_GIVEN RECORDS:_
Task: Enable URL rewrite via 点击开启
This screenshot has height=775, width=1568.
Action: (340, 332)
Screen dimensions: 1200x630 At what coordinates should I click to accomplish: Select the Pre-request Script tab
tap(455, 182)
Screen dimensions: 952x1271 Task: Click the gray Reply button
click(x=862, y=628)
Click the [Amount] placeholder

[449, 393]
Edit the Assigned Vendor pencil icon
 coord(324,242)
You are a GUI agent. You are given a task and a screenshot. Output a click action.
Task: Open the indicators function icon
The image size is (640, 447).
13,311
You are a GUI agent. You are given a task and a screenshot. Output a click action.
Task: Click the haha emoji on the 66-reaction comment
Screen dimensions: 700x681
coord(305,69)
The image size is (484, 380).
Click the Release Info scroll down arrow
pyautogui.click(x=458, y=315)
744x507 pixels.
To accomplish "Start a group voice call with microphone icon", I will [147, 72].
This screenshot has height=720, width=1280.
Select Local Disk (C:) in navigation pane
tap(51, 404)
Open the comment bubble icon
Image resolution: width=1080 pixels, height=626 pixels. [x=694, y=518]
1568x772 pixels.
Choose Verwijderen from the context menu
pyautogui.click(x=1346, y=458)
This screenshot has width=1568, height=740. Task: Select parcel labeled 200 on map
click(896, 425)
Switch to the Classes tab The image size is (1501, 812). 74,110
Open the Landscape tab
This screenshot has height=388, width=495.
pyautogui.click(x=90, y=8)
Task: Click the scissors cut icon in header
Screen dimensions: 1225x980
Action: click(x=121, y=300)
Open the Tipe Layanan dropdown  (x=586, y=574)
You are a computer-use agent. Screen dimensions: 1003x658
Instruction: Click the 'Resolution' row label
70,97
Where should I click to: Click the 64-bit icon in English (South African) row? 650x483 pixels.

_TASK TO COMPLETE:_
Every record above needs to be repeated word for word.

_RESULT OF THIS TASK:_
Task: Enable URL rewrite via 点击开启
This screenshot has height=775, width=1568.
Action: (340, 332)
Screen dimensions: 1200x630 At what coordinates should I click to accomplish: Select the Pre-request Script tab
tap(455, 182)
Screen dimensions: 952x1271 Task: Click the gray Reply button
click(x=862, y=628)
Click the [Amount] placeholder

[449, 393]
Edit the Assigned Vendor pencil icon
 coord(324,242)
You are a GUI agent. You are given a task and a screenshot. Output a click action.
Task: Open the indicators function icon
The image size is (640, 447).
13,311
You are a GUI agent. You are given a task and a screenshot. Output a click action.
Task: Click the haha emoji on the 66-reaction comment
Screen dimensions: 700x681
coord(305,69)
The image size is (484, 380).
Click the Release Info scroll down arrow
pyautogui.click(x=458, y=315)
744x507 pixels.
To accomplish "Start a group voice call with microphone icon", I will [147, 72].
This screenshot has height=720, width=1280.
Select Local Disk (C:) in navigation pane
tap(51, 404)
Open the comment bubble icon
Image resolution: width=1080 pixels, height=626 pixels. [x=694, y=518]
1568x772 pixels.
Choose Verwijderen from the context menu
pyautogui.click(x=1346, y=458)
This screenshot has width=1568, height=740. Task: Select parcel labeled 200 on map
click(896, 425)
Switch to the Classes tab The image size is (1501, 812). 74,110
Open the Landscape tab
This screenshot has height=388, width=495.
pyautogui.click(x=90, y=8)
Task: Click the scissors cut icon in header
Screen dimensions: 1225x980
Action: click(x=121, y=300)
Open the Tipe Layanan dropdown  (x=586, y=574)
You are a computer-use agent. Screen dimensions: 1003x658
Instruction: Click the 'Resolution' row label
70,97
Where should I click to: Click the 64-bit icon in English (South African) row? 650x483 pixels.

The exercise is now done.